Flickr / JesperPhotography

When it comes to combating climate change, the European Union isn’t letting the some of the world’s most notable automakers off the hook just because they don’t build many vehicles. The EU will slap fines on Ferrari and Aston Martin because the sports car companies failed to meet requirements for CO2 reduction in 2015.

Under requirements set by the European Environmental Agency, every carmaker selling its cars in the EU was required to hit a fleet-wide target of 130 grams of CO2 per kilometer, as part of the continent-wide move towards an ultimate aim of 95 g/km in the 2020-2021 timeframe. Most of the companies managed to exceed the goal; average emissions of cars sold in the EU came in at 119 g/km. But sadly for Aston Martin and Ferrari, they were the only ones to miss the target.

Admittedly, Ferrari and Aston Martin have a rather minor impact on global CO2 emissions; the two companies sold 11,279 cars between them last year. (In comparison, Ford sold more than 780,000 F-150s that same year in the United States alone.) But as the kids say, rules is rules—so Maranello and Gaydon will be facing fines for their inability to meet the goals.

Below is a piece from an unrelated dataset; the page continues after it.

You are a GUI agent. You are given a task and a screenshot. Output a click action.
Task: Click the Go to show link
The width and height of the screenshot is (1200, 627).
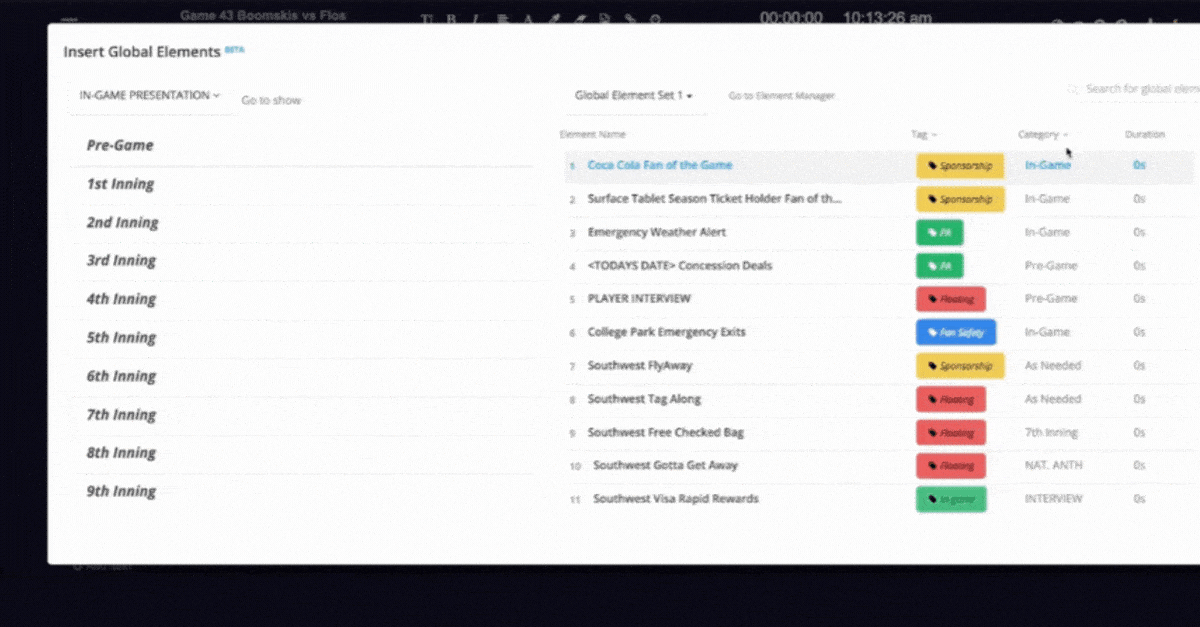pos(271,100)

About those fines, though: All things considered, they’re rather insignificant—especially for companies specializing in cars with six-figure pricetags. Automotive News Europe ran the numbers through the EU’s formula for calculating penalties, and found that Ferrari will likely have to pay all of €410,760, while Aston Martin will likely fork over €36,370. That works out to about €54 per car Ferrari sold last year, and €10 per Aston Martin. Considering these are the sort of companies that charge four figures for a cupholder, these penalties probably aren’t keeping executives up at night.